Special Issue Information

Dear Colleagues,

The trajectory of industrialization is tightly correlated with geo-energy. Academics place a high value on all kinds of cutting-edge studies. Every breakthrough, whether theoretical or in engineering, has the potential to significantly advance society. This Special Issue seeks frontier and innovative research on the low-energy development of geo-energy resources. Several research studies are presently being conducted on EOR flooding materials, such as polymer, CO2, air, steam and composite methods. Additionally, the study of some low-energy and promising heating reservoir technologies, such as nuclear energy, solar energy, in situ upgrading, and electromagnetic heating, has also gradually increased. Of course, with the continuous innovations in computer and information technology, numerical simulation technology and big data analysis methods also play pivotal roles in the development of high-efficiency and low-energy geological energy.

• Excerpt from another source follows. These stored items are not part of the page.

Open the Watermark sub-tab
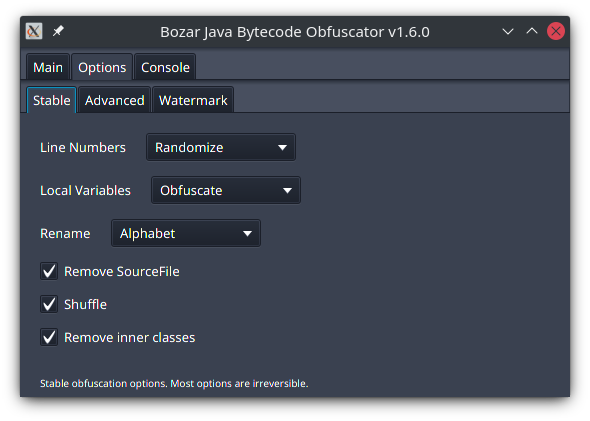The width and height of the screenshot is (590, 421). 193,100
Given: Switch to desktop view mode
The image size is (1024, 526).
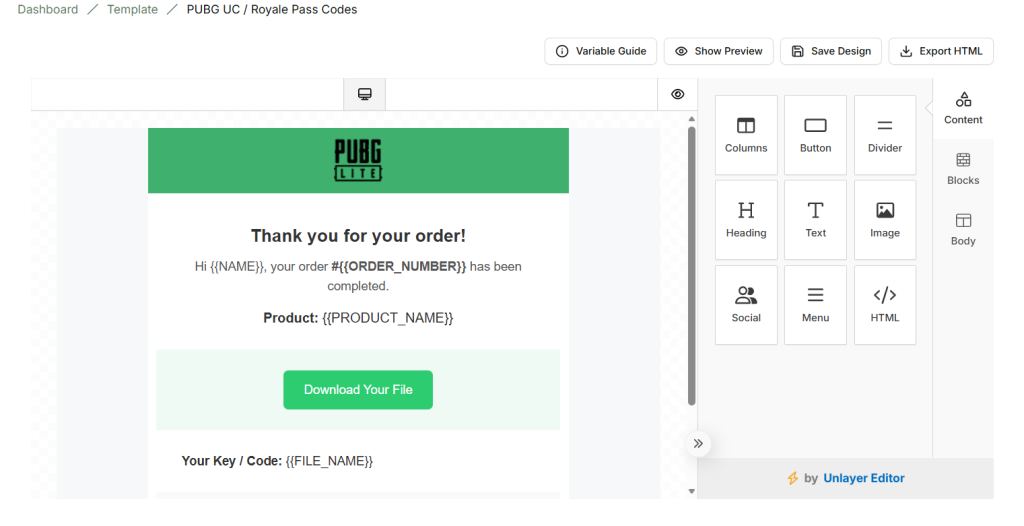Looking at the screenshot, I should pos(365,94).
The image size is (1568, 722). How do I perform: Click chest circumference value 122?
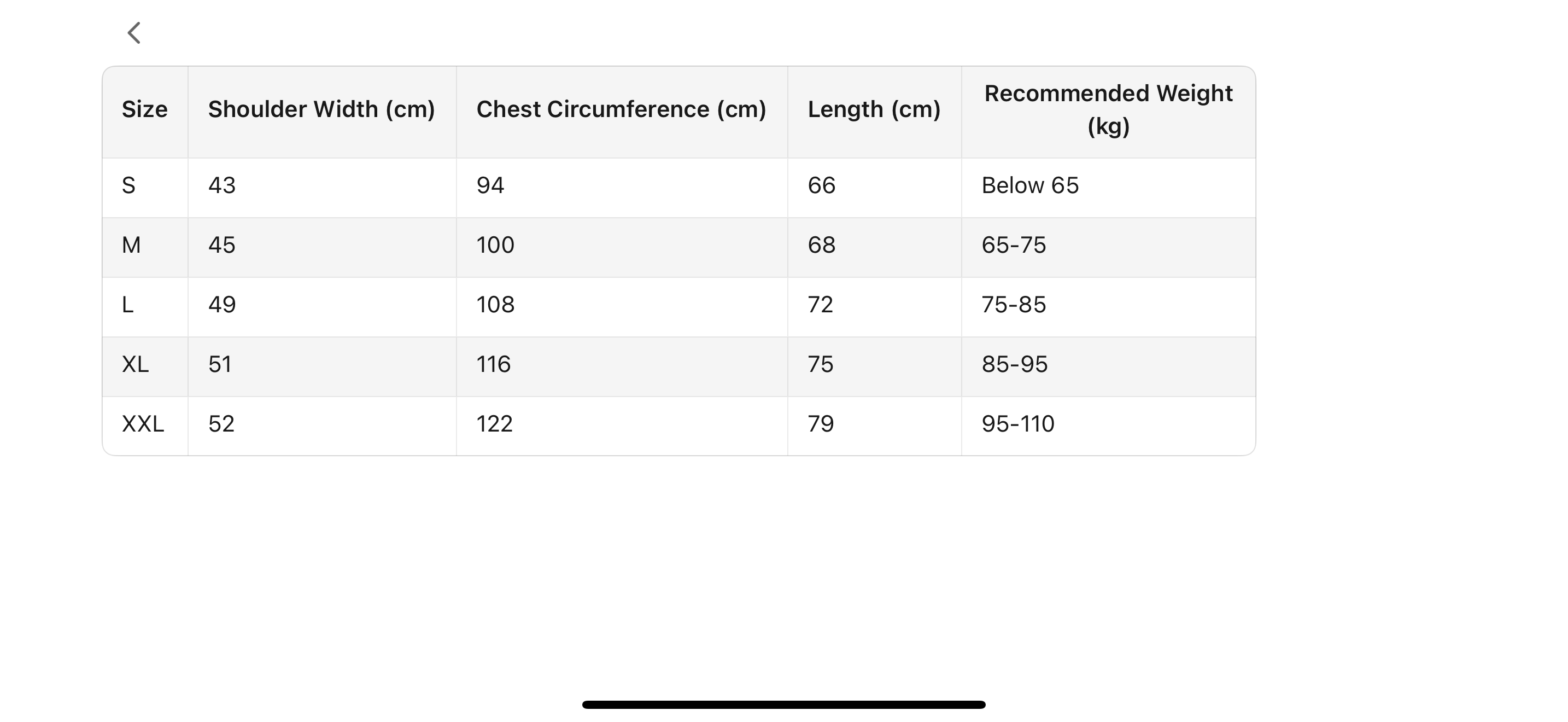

This Special Issue aims to present and disseminate the most recent advances related to the new advances in low-energy processes for geo-energy development.

Topics of interest for publication include, but are not limited to, the following:

  • Intelligent well technologies;
  • New technologies in ROP improvement;
  • New technologies in cold production;
  • New technologies in waterflooding for geo-energy resources development;
  • New technologies in polymer flooding;
  • New technologies in emulsion flooding;
  • New technologies in enhanced CO2 injection;
  • New technologies in enhanced air injection;
  • New technologies in enhanced steam injection;
  • New technologies in heating geo-energy reservoirs;
  • New technologies in geo-energy reservoir simulation;
  • Low-energy processes for shale oil recovery;
  • Low-energy processes for tight oil recovery.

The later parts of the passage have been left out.